Items from a dataset
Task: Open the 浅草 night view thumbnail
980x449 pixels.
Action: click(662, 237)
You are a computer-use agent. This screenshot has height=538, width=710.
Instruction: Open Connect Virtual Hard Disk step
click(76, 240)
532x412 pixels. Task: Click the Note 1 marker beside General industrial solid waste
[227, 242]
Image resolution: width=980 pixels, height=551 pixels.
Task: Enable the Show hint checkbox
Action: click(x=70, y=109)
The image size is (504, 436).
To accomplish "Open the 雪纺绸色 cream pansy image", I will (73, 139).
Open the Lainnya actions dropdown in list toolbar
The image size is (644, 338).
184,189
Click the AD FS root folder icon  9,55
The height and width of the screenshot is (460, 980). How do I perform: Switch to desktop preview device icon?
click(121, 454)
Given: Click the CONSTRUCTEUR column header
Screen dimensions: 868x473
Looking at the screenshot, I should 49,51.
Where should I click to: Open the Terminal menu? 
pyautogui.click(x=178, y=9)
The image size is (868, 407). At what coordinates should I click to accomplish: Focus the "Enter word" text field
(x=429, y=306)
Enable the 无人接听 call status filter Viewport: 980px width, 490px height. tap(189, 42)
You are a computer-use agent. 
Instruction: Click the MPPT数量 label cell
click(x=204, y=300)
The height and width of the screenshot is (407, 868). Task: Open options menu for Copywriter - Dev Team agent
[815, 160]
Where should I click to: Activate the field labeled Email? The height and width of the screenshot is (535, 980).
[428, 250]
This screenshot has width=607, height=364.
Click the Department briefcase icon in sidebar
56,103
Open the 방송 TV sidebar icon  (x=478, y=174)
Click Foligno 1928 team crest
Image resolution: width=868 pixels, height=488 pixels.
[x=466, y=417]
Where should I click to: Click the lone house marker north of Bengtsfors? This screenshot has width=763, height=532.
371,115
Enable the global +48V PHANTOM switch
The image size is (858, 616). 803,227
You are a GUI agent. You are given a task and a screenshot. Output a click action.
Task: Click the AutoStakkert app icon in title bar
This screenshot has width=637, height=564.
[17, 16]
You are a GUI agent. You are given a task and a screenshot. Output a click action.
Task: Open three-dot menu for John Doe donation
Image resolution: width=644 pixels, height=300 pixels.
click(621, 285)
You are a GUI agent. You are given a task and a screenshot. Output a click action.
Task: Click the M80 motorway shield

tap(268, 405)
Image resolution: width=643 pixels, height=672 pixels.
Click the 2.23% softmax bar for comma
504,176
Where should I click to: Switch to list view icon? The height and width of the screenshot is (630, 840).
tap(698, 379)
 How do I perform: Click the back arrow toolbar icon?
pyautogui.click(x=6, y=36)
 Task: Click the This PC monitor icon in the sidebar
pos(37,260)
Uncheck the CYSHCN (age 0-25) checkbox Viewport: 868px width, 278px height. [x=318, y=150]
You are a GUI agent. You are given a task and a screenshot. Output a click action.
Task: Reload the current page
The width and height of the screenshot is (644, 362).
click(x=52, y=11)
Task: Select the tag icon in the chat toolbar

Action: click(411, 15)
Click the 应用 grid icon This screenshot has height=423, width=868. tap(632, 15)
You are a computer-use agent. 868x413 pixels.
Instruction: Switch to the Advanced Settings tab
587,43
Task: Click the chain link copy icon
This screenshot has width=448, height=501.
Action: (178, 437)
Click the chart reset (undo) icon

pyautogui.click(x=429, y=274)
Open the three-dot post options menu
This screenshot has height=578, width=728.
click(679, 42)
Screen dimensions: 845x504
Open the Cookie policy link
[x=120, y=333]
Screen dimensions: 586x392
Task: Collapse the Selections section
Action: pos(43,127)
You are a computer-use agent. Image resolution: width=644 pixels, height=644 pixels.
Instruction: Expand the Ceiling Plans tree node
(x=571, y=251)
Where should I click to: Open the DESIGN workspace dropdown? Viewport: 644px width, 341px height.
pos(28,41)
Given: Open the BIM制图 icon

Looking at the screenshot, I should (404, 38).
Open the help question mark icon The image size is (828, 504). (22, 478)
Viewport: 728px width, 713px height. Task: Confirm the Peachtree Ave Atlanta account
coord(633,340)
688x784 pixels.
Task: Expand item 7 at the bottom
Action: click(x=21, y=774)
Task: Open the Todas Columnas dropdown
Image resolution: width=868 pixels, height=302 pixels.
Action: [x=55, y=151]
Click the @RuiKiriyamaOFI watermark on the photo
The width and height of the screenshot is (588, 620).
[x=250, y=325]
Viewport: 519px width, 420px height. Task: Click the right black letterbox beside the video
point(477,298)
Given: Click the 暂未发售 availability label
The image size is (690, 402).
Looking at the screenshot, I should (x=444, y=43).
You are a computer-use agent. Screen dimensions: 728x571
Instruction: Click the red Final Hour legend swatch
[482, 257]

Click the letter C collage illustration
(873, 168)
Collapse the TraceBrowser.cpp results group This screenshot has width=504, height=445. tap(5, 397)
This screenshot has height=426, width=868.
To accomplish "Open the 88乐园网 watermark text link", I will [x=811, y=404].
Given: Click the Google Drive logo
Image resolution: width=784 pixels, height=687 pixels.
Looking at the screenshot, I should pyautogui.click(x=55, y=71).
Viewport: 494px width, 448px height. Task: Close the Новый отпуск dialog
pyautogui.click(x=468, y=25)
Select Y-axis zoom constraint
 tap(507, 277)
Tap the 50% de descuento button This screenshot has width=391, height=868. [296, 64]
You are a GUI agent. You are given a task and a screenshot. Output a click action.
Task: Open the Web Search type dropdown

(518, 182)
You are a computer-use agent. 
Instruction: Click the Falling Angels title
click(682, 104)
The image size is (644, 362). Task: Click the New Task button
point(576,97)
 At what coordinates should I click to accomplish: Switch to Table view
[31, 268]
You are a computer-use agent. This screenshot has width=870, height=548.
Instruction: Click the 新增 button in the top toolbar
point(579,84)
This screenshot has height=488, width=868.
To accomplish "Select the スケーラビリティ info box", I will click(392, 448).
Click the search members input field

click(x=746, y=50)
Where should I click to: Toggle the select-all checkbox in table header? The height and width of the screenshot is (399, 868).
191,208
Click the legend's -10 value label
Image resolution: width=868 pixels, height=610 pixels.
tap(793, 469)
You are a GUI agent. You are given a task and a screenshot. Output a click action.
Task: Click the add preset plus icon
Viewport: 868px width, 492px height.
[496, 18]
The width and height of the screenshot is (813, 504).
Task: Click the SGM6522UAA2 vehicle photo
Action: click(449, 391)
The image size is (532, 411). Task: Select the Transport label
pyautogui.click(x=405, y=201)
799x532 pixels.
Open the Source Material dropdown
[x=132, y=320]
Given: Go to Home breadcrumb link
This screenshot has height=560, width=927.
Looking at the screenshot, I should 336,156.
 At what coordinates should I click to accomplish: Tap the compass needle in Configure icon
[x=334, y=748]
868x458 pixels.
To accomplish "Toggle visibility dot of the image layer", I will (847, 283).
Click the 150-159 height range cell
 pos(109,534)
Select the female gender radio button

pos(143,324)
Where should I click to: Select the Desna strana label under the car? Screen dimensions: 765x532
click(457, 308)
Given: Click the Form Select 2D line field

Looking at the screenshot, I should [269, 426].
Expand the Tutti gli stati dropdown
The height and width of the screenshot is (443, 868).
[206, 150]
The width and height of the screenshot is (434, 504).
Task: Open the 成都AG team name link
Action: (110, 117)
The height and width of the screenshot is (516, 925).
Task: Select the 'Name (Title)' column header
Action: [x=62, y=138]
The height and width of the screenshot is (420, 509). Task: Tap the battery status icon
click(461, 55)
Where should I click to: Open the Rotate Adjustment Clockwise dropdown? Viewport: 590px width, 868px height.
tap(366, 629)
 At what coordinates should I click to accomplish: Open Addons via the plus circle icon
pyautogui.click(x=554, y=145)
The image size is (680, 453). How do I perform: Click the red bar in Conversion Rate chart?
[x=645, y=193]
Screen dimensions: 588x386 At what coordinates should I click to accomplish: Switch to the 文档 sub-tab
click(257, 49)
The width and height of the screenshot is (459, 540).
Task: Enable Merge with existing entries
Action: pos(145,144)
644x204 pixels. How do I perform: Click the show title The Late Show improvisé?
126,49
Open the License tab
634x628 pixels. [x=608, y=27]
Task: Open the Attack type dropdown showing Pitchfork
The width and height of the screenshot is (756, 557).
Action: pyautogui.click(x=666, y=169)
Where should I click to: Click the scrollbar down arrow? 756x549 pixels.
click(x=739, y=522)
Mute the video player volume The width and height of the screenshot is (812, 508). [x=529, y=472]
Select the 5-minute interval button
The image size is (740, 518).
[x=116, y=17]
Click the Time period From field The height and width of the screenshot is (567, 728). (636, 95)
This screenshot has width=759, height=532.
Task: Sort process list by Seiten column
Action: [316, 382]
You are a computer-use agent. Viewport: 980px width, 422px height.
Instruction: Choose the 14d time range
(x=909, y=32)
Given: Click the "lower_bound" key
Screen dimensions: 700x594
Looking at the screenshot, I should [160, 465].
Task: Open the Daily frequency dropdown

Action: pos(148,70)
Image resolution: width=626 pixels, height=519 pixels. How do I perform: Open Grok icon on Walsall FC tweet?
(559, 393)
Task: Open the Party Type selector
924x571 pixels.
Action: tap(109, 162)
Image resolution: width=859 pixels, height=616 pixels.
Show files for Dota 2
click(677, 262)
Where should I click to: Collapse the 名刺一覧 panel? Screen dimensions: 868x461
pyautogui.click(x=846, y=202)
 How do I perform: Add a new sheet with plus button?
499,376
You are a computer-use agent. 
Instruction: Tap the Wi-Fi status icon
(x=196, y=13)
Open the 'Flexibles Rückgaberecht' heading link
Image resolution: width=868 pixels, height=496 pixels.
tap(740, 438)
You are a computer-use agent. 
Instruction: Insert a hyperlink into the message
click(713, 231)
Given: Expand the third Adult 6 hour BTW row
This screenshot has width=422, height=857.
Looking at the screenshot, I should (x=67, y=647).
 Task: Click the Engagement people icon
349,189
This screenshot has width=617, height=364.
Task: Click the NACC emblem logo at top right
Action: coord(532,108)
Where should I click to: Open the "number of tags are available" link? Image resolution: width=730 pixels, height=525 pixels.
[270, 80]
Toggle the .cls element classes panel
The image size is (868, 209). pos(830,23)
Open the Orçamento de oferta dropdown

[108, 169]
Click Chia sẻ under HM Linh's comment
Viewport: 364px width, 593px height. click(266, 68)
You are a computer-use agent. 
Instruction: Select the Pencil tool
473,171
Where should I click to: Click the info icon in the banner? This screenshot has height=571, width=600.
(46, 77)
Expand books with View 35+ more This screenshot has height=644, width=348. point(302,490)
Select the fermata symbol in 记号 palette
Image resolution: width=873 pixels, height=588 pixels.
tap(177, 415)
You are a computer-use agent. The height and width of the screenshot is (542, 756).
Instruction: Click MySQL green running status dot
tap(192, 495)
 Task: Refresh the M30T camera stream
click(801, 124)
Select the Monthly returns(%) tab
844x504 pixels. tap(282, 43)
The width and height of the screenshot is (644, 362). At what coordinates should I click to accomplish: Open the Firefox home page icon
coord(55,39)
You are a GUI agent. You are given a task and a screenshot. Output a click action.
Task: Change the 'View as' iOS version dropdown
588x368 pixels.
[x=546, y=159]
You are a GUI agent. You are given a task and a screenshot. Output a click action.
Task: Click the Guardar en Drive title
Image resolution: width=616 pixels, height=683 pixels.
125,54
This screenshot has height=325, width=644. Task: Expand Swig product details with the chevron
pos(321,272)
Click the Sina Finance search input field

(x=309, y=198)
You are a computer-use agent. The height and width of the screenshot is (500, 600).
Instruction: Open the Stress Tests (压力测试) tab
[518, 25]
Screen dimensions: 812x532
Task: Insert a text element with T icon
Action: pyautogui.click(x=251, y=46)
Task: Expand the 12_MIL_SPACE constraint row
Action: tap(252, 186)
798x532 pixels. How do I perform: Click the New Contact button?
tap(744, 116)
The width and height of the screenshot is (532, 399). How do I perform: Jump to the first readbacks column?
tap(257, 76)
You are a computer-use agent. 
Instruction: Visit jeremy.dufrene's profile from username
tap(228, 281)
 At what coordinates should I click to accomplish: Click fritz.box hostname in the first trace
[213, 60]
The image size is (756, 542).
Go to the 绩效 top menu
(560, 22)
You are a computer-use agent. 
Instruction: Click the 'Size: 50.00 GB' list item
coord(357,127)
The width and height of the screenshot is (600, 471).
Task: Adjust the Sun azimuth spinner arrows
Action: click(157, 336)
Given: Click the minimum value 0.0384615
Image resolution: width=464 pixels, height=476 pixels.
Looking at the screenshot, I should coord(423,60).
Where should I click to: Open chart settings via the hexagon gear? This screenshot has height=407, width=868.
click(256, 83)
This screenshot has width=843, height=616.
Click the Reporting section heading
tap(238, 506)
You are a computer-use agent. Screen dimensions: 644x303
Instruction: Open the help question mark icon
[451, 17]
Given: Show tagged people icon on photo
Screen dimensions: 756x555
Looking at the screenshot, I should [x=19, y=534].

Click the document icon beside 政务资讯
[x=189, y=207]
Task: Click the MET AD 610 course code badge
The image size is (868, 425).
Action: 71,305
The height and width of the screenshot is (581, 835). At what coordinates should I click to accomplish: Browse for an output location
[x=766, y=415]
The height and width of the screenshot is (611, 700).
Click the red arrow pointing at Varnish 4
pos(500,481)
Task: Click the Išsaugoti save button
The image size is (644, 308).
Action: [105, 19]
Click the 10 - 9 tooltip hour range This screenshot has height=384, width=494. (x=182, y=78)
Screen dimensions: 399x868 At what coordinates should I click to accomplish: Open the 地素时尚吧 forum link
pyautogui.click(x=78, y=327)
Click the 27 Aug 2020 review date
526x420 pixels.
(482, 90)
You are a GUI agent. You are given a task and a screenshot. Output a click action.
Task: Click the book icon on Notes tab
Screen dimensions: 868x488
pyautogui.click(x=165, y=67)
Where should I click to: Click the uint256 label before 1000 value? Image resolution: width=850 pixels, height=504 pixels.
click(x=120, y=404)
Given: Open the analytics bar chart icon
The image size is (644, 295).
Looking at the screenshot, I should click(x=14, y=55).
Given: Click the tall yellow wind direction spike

What to work on: If a line in the entries above contains the word "Drive", count it, and give only the final number.

Task answer: 2